News · OpenAI splits Codex billing from ChatGPT seats with token-based pricing
OpenAI splits Codex billing from ChatGPT seats with token-based pricing
A pay-as-you-go Codex seat, token metering, and a quiet reversal for Business plans reshape how teams pay to put a coding agent in front of engineers.
What OpenAI actually changed
The core move is a billing split. Teams on ChatGPT Business and Enterprise can now add Codex-only seats that carry no fixed seat fee and are billed on token consumption instead. Those Codex-only seats also carry no rate limits, which is the trade OpenAI is making: you stop paying for a seat you may barely use, and start paying for exactly the tokens you burn.
That distinguishes two paths. Standard ChatGPT Business seats still include Codex usage but keep usage limits, and OpenAI lowered that annual price from $25 to $20 per seat. Codex-only seats remove the ceiling and the flat fee, trading predictability for metered cost visibility. OpenAI frames this as clarity — 'a clearer view of how usage turns into spend' — which matters when a coding agent's cost scales with how hard engineers lean on it.
The reversal buried in the update note
The most revealing detail is the June 24 update stapled to the top of an April announcement: new Codex pay-as-you-go seats are no longer available for Business plans, though existing seats keep working. So the flexible-pricing option that headlines this post was withdrawn from one of its two named audiences within roughly three months.
Read plainly, the metered model survives for Enterprise and grandfathered Business customers but is closed to new Business signups. That suggests token-based, unlimited Codex access behaved differently than a flat seat fee at Business scale — the kind of pattern where uncapped consumption on a coding agent produces bills that don't fit the plan it was sold under. OpenAI didn't explain the reversal, but the timing tells engineering leads to plan around Enterprise, not Business, if metered Codex is the goal.
The adoption push aimed at frontend and product engineering
OpenAI is pairing pricing changes with distribution. The recommended entry point is the Codex app for macOS and Windows, and two new capabilities — Plugins and Automations — are positioned to connect Codex to systems teams already run. For frontend teams, that connection layer is where a coding agent stops being a chat window and starts touching the build tools, design systems, and CI paths where day-to-day work lives.
There is also a direct financial nudge: eligible Business workspaces can receive $100 in credits per new Codex-only member who joins and starts using Codex, capped at $500 per team, for a limited time. The stated growth backdrop is a 6x increase in Codex users inside ChatGPT Business and Enterprise since January, against more than 2 million weekly Codex builders and 9 million paying business users overall.

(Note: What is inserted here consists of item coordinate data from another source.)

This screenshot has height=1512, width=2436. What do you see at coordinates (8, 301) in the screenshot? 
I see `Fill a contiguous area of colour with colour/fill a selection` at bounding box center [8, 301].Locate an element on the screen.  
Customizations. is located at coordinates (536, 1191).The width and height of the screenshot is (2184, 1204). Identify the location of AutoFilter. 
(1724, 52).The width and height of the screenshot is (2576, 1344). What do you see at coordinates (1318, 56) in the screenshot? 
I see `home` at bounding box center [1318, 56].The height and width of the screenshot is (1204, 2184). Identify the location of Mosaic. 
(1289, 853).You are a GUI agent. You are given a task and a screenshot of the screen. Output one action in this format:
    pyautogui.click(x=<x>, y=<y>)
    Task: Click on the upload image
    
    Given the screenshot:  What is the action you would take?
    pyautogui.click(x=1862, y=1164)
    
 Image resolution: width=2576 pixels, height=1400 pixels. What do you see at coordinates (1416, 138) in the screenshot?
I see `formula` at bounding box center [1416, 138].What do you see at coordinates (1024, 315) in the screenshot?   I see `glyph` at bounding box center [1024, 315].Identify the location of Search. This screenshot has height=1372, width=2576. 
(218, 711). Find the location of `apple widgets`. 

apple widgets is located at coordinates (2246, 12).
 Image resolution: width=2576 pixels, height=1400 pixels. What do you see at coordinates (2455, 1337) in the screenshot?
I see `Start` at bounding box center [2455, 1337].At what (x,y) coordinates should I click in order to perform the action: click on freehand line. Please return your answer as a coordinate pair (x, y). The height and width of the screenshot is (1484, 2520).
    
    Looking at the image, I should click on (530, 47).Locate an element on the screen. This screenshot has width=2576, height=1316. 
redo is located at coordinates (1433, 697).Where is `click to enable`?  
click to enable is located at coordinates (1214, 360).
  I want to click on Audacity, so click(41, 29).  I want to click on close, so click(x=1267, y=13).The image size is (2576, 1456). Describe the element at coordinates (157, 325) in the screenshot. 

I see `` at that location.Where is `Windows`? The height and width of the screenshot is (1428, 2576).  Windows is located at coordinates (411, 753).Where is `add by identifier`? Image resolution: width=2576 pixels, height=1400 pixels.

What a metered coding agent means for how frontend teams pilot AI
The design goal OpenAI states is letting small groups 'begin pilots, prove value in a few critical workflows, and easily expand from there.' Token billing suits that shape: a two-person pilot on a component-library migration or a test-generation workflow can prove value without committing a whole team to seats. But the June reversal complicates the promise — the frictionless pilot path is now the Enterprise path, and Business teams that didn't already claim seats can't start there.
The practical implication is to treat Codex cost as a usage line, not a headcount line, and to instrument it accordingly. Named customers like Notion, Ramp, Braintrust, and Wasmer are cited for faster execution and more repeatable workflows; the repeatability is what makes token spend forecastable. For a frontend team, the question isn't whether unlimited Codex access helps — it's whether your workflows are structured enough that metered usage stays legible before an uncapped agent quietly becomes your largest AI invoice.